The post-Constantine state has thus learned to make a selection of slaves, unlike the Greek-Roman state. The most productive ones have become the wealthiest, having the potential to accumulate some fortune. The least profitable were left "in the Lord's mercy" to produce as much as possible, rather than not produce at all, by being killed. The very depressed ones were allowed to recapture in prayer, rather than killed by the lord, which means wasting its own fortune. The church was that piece by which the depressed ones not only that were not wasted in rebellion massacring or suicide but were even used to convince others to execute orders. This principle is the key to understanding the evolution of slavery from antiquity to the present.

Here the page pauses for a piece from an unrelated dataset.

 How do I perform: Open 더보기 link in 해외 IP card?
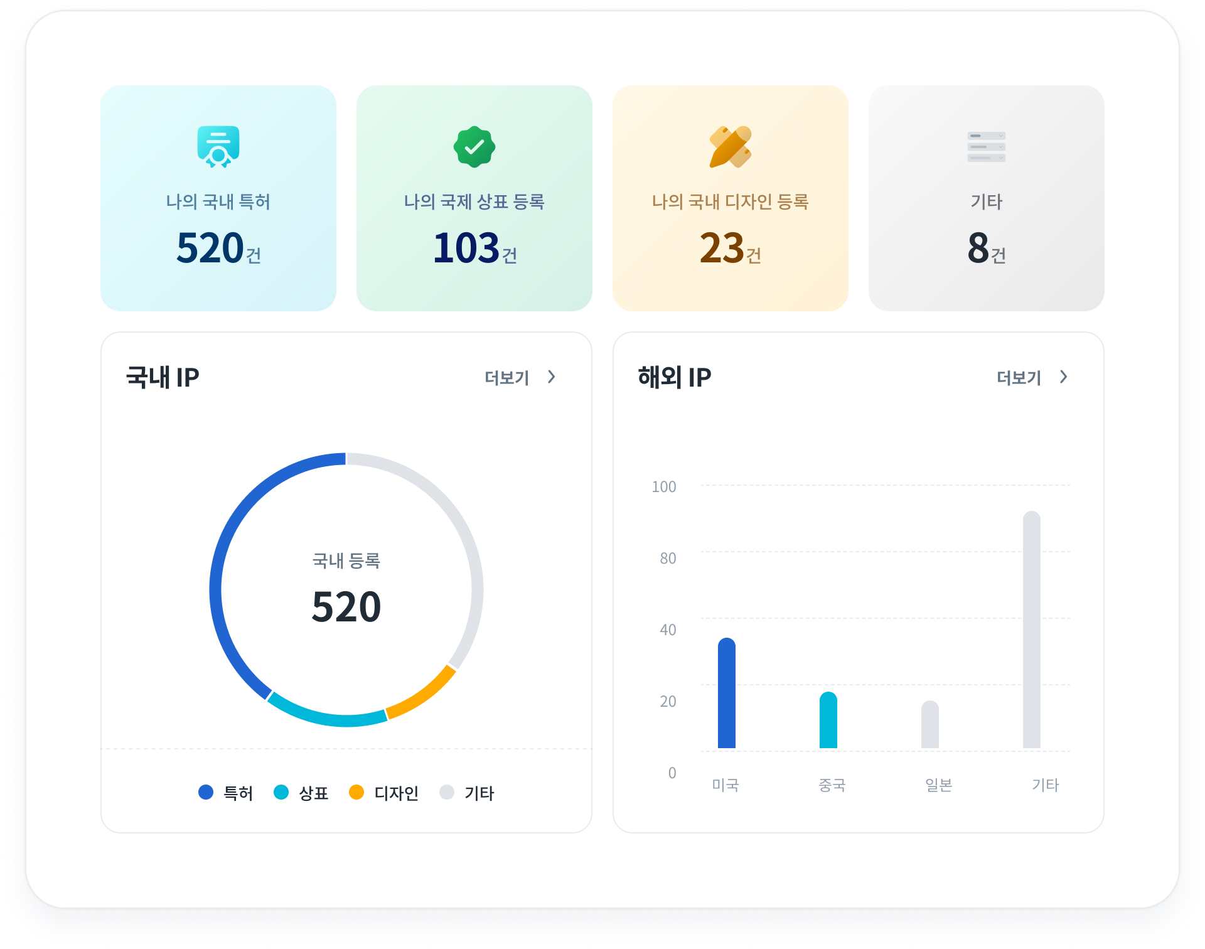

The problem of this system came exactly from the smartest and wealthiest peasants that preferred to create or work in the industry field instead of the agriculture on the feudal proprieties. The more liberties granted to medieval servants in addition to that of ancient slaves was also the cause of the middle age’s decadence. For centuries there has been an exodus of agrarian population to the industrial centers, thus consolidating the industrial age. The appetite for industrial mentality has been felt in the high class society itself at the middle age last period. The Renaissance and post-Renaissance aristocracy felt the need to return to the Greek-Roman egotism and luxury exposure. This trend has spread throughout the entire society. The medieval peasant piousness and abstemiousness values looked like rejected poverty in the new period. The opulent city seduction was the sparkle that made the medieval peasant leave the feudal lands and look for work in the new industrial centers. This was the time of the industrial era birth and the end of middle age. The industrial revolution seems to have been a radical one. The persuasion methods for obedience have also changed in the new era, as I will be discussing in the next section.